*EXERCISE GOAL*: Keep only the lines of the material below that contain the word "agent". Copy those lines.

╭──

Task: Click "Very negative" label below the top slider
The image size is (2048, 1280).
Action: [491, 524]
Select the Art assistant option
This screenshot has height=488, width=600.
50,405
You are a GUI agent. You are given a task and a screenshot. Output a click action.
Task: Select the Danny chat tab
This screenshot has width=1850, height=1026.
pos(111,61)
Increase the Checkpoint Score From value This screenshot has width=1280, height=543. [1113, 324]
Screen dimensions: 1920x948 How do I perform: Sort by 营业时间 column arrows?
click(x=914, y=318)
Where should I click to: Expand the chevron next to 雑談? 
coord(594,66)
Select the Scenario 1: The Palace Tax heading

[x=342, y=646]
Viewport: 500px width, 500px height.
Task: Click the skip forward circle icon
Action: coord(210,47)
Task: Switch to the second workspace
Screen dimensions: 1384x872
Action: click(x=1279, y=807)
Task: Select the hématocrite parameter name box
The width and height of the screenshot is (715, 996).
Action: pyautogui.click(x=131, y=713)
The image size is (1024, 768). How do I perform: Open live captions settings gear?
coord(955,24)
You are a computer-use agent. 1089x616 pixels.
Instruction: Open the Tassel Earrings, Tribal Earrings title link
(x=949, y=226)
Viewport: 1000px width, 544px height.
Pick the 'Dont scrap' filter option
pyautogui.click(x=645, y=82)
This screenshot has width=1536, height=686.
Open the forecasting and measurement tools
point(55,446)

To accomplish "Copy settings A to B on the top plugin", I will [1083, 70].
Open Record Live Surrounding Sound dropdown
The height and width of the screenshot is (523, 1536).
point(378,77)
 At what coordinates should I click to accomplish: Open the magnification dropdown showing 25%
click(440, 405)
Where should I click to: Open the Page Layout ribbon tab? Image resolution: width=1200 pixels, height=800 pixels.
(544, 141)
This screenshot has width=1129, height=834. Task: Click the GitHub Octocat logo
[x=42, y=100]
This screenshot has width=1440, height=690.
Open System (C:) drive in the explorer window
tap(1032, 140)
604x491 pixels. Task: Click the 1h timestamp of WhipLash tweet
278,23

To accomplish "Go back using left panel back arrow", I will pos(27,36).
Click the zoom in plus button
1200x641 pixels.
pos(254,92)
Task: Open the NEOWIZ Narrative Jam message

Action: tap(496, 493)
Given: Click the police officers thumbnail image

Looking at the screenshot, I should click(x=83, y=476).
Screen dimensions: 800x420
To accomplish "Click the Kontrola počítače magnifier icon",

╰──

*SOLUTION TO THIS EXERCISE*:
You are a GUI agent. You are given a task and a screenshot. Output a click action.
You are a computer-use agent. 1089x616 pixels.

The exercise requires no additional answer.